The role of sex hormones in T2DM is well-documented [33,34,35]. Their role in pre-diabetes remains limited. The risk of developing diabetes is more significant in men with low testosterone [36]. In females, however, high testosterone concentrations were associated with an elevated risk of diabetes onset [37]. In Table 3, this study observed no significant changes in testosterone levels in the male groups. This suggests that in males aged 25–45 with pre-diabetes, the testosterone levels are not yet dysregulated and may decrease upon the onset of overt diabetes. This also suggests that the leading cause of testosterone drop observed in other studies may be ageing since testosterone levels are known to decrease with age [38]. In females, Table 3 results show that testosterone was higher in participants with pre-diabetes, which supports other literature findings that indicate a higher risk of diabetes in females with high testosterone levels. The other sex hormone investigated is estradiol. Estradiol has a protective impact on the insulin β cells. Compared to the control group, females with pre-diabetes have higher estradiol levels. This may explain why the proportion of females with pre-diabetes is less when compared to males. There is literature evidence showing an increased incidence of diabetes in females who have reached menopause. Estradiol deficiency occurs after menopause, increasing the risk of T2DM onset [39]. Therefore, maintaining the homeostatic range of estradiol may be part of the compensatory mechanisms responsible for preventing T2DM and opens the door for designing new therapeutic targets [40].
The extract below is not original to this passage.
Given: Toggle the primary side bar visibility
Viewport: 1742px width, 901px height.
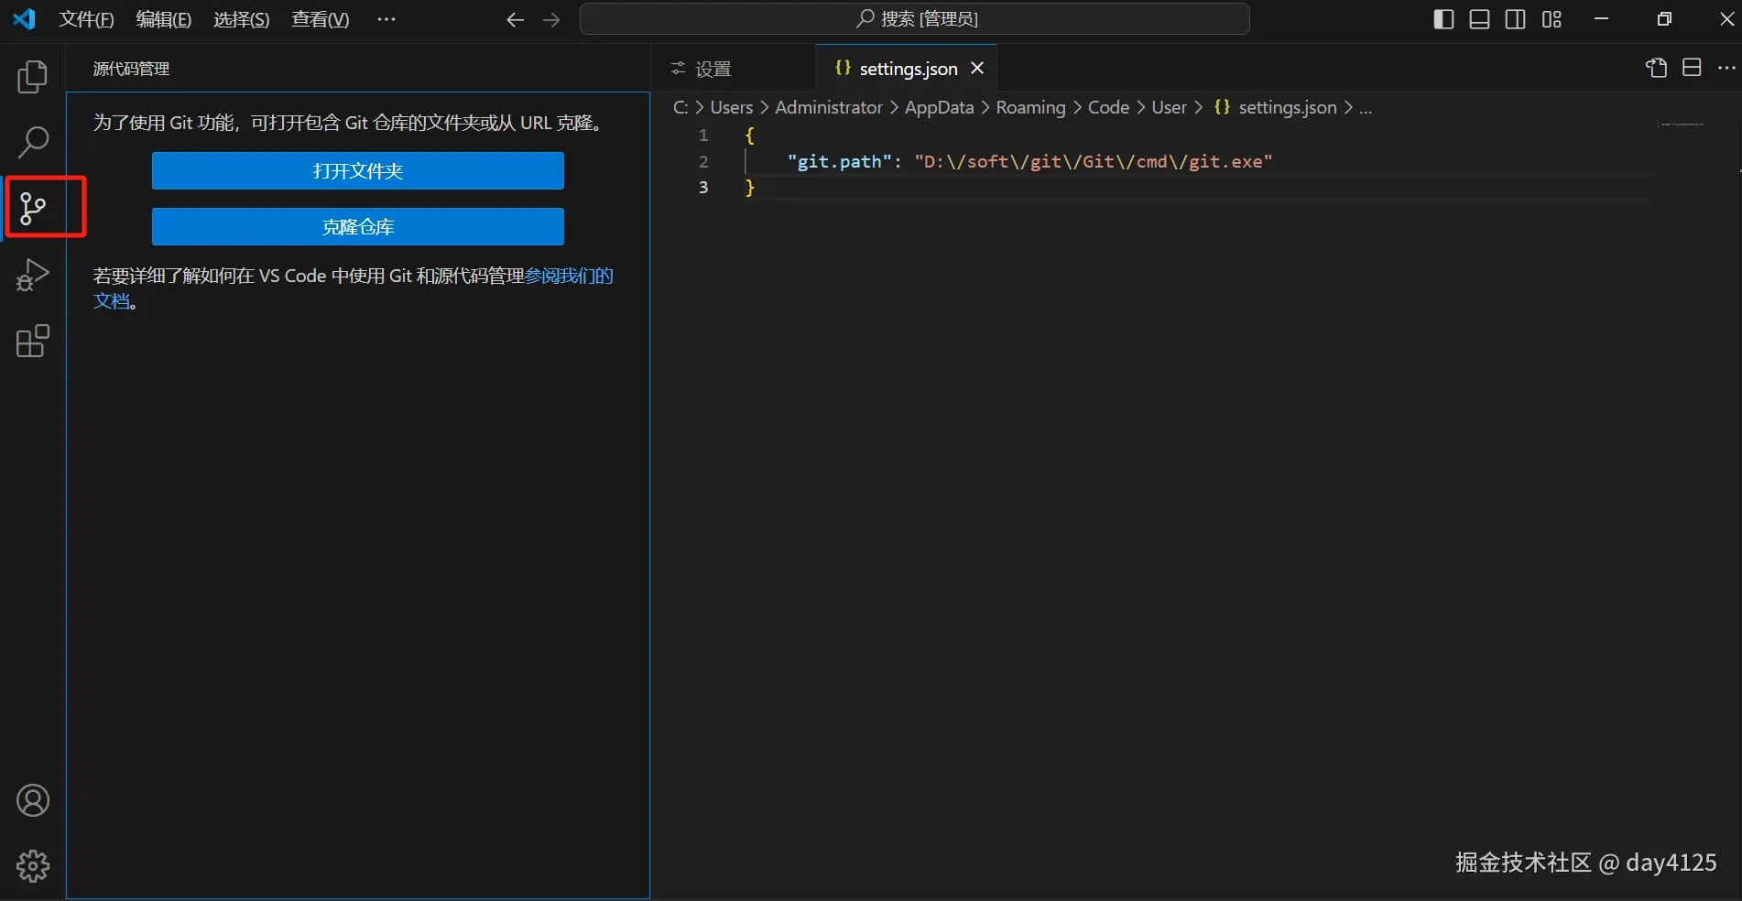Looking at the screenshot, I should 1443,19.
Triiodothyronine (T3) and tetraiodothyronine (T4) levels were significantly elevated in the pre-diabetes group and correlated with HbA1c levels, indicating a proportional relationship between thyroid hormones and pre-diabetes onset. In literature, both hypothyroidism and hyperthyroidism have been shown to be associated with T2DM [41]. Hyperthyroidism has been reported to worsen glycaemic control in patients with T2DM. Therefore, it can be one of the essential hormones responsible for the progression from pre-diabetes to T2DM over time [42]. Females are more susceptible to developing thyroid dysfunction than males [43]. The study observed the same trend for women with pre-diabetes in Table 3. However, the understanding of the association remains unclear and necessitates further investigation into the pre-diabetes condition. An intervention study targeting hyperthyroidism in women can be done on participants with diabetes and pre-diabetes to provide empirical evidence that will improve individualised care and management of diabetes.
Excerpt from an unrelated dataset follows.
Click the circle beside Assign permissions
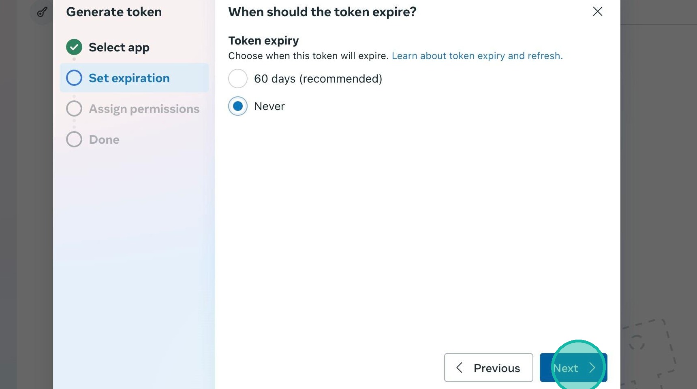 tap(74, 108)
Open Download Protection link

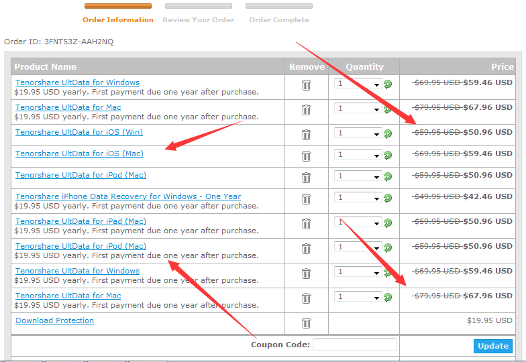[x=55, y=320]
The findings, although not yet conclusive, raise a question about possible alternative treatments to metformin, such as hormone replacement medications and GIP/GLP-1 agonists, which could be administered in persons with pre-diabetes. For example, a study by Iskra Bitoska et al. (2016) showed that hormone replacement therapy improves insulin sensitivity in women with T2DM [44]. A dual GIP/GLP-1 receptor co-agonist, Tirzepatide, has been sanctioned for managing T2DM. It is a modified acylated peptide that stimulates GIP and GLP-1 receptors [45]. These receptors play pivotal roles in insulin secretion and are also present in areas of the brain responsible for regulating food intake. These interventions may prove beneficial in the management of pre-diabetes; thus, preclinical trials are warranted.